**What to work on:**
• 1. Answer these about the column on Richmond coach Damien Hardwick, one line each:
(a) Who is the Richmond club president?
(b) What two words did Hardwick say to open the news conference?
(c) What term did Hardwick use for this year?
• 2. Summarize the column on Richmond coach Damien Hardwick in two sentences.
• 3. Carry on the column about Richmond coach Damien Hardwick, starting after its final sentence.
━━━━━ Selected extract
All of this will continue to provide the Tigers, St Kilda and the Lions with shelter from dissection by the media. As it is, Richmond coach Damien Hardwick has had a taste of the burning scrutiny that stalks failure. And club president Peggy O’Neal has warned the club — and no doubt her own board — that they must remain wedded to their core plans and values.
Hardwick fronted up for his weekly news conference. As he waited for microphones and cameras to be set up he must have wondered what he could say this week that would be any different to last week. And the week before.
With everybody settled, Hardwick began the news conference. “Fire away,” he said. Without the World Cup and Essendon as cover, Hardwick may well have had to duck following such an inviting comment.
He responded to the same questions he has been required to answer for most of the season. With a twist. Somehow we ended up in the Himalayas. Saying the club had been expecting a slump at some stage, he said: “It’s a bit like climbing Everest. You go up one base camp you come down to the next and you have to go back up again. This (year) is a speed hump. We probably expected one at some stage. We’re disappointed with the extent of it this year,” Hardwick said.
You would have thought climbing the world’s highest mountain was hard enough and slow enough. To put speed humps along the way seems a tad unfair. But it does give new context to the term downhill skiers.
Hardwick singled out his best players and not his much maligned cache of tried players from other clubs for the disastrous season. He said they were role players who had not been supported by the club’s elite footballers.
━━━━━━━━━━
━━━━━ Data provided
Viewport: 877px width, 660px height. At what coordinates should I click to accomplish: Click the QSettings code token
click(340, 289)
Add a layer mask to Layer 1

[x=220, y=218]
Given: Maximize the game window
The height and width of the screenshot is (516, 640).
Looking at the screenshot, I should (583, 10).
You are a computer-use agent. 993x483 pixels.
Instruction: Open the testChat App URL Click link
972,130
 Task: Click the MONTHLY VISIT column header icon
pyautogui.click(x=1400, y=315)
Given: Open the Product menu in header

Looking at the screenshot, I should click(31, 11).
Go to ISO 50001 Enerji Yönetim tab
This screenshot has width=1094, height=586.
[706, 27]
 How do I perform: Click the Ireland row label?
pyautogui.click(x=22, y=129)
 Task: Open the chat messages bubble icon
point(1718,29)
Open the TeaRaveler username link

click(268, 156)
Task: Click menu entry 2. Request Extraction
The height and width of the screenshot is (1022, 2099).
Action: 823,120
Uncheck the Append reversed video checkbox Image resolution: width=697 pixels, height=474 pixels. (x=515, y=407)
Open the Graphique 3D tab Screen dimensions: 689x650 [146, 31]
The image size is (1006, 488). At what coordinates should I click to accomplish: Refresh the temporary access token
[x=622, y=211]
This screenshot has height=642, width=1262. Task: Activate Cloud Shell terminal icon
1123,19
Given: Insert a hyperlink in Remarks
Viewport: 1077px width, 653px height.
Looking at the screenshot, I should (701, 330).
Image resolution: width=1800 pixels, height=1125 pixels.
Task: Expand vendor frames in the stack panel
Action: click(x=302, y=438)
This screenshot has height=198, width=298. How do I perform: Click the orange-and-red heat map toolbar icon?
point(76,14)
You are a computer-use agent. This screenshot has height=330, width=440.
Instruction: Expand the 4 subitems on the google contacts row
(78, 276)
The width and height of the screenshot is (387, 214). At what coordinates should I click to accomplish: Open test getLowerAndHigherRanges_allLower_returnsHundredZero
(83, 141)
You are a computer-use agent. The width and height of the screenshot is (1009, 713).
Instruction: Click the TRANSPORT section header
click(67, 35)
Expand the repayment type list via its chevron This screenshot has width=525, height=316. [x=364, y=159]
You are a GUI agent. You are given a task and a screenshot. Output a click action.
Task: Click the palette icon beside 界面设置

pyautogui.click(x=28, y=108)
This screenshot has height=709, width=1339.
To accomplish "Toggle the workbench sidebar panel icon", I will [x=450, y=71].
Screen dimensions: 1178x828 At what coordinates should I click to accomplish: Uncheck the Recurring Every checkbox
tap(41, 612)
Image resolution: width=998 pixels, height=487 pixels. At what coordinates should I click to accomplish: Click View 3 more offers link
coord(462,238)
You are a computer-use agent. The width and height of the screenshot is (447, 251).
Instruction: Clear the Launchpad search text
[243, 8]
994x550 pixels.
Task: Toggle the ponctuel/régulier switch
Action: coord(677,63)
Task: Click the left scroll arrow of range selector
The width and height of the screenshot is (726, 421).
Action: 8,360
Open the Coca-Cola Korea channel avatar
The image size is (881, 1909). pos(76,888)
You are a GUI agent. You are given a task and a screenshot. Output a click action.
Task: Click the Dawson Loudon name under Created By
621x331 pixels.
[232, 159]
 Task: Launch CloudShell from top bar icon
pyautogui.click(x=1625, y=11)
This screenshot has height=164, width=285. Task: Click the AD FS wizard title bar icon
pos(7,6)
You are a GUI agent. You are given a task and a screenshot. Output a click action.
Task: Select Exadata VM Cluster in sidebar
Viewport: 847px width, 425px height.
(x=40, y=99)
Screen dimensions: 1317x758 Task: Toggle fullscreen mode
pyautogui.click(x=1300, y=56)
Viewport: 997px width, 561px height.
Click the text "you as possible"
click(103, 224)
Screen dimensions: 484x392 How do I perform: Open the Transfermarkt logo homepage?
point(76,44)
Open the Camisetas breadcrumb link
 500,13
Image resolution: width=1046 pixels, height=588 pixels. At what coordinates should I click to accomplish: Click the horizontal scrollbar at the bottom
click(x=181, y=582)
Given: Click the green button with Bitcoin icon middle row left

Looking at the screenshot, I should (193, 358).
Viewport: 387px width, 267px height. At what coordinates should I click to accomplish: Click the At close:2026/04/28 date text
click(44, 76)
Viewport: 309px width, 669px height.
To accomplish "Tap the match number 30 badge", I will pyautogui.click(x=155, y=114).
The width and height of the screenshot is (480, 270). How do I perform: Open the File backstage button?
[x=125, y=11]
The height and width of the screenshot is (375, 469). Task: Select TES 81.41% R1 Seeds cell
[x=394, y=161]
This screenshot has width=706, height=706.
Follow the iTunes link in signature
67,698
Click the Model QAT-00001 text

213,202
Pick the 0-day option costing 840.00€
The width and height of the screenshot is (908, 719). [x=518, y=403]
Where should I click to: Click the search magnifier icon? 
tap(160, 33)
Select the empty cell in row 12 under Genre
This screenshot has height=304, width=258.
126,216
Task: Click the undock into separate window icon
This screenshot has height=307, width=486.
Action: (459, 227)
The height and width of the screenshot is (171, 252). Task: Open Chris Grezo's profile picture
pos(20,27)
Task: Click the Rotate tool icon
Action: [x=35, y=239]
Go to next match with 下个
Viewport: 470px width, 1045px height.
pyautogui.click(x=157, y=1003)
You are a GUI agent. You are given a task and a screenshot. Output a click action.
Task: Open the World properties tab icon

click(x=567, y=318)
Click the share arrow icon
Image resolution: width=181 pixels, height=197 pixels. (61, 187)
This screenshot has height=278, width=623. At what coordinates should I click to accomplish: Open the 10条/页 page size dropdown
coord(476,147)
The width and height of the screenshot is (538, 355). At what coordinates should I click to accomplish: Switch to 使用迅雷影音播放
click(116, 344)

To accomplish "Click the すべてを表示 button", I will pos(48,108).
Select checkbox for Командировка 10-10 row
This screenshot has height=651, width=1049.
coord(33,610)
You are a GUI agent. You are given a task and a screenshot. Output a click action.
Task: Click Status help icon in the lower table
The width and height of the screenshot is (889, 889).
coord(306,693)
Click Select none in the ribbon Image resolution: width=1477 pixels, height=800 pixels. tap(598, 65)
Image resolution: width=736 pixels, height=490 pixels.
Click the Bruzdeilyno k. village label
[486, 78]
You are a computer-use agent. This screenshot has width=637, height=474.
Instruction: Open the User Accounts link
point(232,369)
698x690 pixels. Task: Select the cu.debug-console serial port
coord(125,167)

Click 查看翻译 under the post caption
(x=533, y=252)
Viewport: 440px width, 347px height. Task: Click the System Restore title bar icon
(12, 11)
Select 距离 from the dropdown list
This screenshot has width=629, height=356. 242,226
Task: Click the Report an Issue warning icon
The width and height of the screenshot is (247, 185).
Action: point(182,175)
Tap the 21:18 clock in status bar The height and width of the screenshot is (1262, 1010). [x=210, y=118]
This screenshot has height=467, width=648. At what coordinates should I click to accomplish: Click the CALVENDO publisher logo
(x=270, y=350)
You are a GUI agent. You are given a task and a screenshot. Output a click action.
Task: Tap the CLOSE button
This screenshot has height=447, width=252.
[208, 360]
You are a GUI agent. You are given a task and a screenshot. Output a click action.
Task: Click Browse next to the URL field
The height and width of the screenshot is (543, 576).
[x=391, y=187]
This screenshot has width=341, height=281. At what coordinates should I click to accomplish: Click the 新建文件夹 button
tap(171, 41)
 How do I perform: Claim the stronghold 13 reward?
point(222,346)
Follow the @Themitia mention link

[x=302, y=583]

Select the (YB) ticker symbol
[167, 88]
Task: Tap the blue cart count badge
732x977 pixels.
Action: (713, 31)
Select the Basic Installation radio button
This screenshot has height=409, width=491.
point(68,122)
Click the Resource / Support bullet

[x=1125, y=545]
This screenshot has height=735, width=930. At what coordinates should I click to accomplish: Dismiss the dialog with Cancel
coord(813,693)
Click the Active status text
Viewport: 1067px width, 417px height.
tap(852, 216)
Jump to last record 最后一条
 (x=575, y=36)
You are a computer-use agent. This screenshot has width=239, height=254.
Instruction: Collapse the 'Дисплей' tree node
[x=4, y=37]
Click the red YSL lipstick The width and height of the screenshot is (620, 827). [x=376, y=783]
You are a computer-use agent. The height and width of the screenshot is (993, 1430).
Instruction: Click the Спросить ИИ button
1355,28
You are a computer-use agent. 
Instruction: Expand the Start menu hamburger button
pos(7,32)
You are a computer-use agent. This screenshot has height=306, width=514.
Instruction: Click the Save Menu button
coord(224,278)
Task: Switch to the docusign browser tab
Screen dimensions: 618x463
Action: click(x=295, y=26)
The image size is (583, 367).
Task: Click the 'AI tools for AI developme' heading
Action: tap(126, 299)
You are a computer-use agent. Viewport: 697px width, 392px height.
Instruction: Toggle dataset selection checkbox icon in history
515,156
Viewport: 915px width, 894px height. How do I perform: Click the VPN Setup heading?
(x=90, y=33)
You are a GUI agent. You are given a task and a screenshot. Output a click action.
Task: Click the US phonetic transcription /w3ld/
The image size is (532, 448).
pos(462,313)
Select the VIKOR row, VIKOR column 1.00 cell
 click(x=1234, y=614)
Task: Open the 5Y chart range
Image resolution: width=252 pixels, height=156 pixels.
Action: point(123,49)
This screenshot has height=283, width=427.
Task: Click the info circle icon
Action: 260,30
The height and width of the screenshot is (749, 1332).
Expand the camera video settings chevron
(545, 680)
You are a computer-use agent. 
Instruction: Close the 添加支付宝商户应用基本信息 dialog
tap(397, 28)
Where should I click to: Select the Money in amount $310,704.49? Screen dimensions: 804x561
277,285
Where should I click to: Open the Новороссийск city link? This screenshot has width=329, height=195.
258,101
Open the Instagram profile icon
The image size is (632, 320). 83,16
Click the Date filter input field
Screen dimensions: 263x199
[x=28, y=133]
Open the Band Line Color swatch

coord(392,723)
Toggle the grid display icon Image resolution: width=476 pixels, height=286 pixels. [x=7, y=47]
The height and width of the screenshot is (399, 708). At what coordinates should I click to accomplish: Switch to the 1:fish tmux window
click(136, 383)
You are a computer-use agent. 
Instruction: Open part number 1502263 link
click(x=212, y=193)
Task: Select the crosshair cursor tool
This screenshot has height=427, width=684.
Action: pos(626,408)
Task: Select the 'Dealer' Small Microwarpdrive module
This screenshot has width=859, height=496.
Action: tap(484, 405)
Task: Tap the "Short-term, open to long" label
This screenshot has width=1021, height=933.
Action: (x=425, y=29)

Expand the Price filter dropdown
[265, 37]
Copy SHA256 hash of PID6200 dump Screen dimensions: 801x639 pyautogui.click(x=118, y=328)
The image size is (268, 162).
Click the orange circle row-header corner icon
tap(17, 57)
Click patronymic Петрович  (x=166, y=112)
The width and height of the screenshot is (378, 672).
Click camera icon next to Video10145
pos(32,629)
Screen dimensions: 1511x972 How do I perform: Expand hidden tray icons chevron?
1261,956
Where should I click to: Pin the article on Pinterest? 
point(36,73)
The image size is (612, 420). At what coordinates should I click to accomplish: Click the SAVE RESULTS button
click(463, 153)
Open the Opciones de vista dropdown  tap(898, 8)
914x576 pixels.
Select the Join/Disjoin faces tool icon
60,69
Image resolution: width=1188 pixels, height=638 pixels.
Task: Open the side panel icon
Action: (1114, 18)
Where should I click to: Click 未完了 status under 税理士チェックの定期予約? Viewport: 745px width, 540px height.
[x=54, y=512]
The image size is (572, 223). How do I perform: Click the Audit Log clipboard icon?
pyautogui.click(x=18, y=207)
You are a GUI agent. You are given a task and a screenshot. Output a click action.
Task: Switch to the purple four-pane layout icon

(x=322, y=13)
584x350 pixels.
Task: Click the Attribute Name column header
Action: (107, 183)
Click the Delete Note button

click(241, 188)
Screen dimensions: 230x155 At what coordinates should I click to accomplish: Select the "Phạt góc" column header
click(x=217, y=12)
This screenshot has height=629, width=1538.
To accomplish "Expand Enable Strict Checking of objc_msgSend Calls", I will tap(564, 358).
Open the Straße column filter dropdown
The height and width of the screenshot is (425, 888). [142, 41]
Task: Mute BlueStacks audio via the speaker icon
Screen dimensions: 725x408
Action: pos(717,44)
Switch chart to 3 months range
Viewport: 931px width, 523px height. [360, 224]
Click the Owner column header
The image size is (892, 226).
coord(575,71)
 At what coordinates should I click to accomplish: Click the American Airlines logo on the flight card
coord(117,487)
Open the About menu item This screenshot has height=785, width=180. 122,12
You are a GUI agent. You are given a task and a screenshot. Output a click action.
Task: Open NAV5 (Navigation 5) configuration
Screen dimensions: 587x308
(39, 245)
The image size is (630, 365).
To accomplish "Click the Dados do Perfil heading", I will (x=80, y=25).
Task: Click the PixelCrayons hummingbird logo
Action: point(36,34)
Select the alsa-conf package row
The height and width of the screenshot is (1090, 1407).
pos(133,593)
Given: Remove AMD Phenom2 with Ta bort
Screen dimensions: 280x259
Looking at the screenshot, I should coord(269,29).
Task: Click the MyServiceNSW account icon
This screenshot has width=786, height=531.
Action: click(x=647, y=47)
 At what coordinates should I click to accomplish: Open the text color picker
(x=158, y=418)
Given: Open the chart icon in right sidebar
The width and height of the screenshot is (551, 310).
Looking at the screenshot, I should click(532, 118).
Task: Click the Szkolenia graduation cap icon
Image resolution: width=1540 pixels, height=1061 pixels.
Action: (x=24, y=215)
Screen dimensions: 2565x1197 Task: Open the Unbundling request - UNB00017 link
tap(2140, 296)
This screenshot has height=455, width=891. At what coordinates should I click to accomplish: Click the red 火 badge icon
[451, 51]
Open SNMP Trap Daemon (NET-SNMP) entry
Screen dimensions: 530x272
━━━━━━━━━━
**Responses for each task:**
• 1.
(a) Peggy O'Neal
(b) "Fire away."
(c) A speed hump

• 2. Richmond coach Damien Hardwick, who has already felt the scrutiny that follows failure, fronted his weekly news conference and answered the same questions he has faced for most of the season. He compared the season to climbing Everest, called it a speed hump the club had expected at some stage, and blamed his best players, rather than those recruited from other clubs, for not supporting the role players.

• 3.
“The reality is our best players haven’t played to the standard that is required of them,” Hardwick said. “First and foremost that is my responsibility to get the best out of those players and I haven’t been up to the task the last couple of weeks.” That is refreshingly honest for he is admitting he has failed to tease the best players back into form.
Maybe, too, the young players are not developing as expected. St Kilda has had two Rising Star nominations this year — Luke Dunstan and Jack Billings — while the Tigers have none and had only one the year before in Nick Vlastuin.
For all that, Hardwick has not failed Dustin Martin and Martin has not failed the coach. It was Martin’s 23rd birthday yesterday and his 100th game tomorrow. “He’s been terrific. He’s probably been close to our best player, if not (the best),’’ Hardwick said. “He has got areas of improvement in his game. He has got to improve his fitness. He knows that, but from our point of view we are really happy with what he brings to our team. Generally when the ball is in his hands, it’s a good thing, he can play and he can create some wonderful scoring opportunities for us,” Hardwick said.
The news conference ends without incident. That’s what happens when the Socceroos go to Brazil and Essendon goes to court.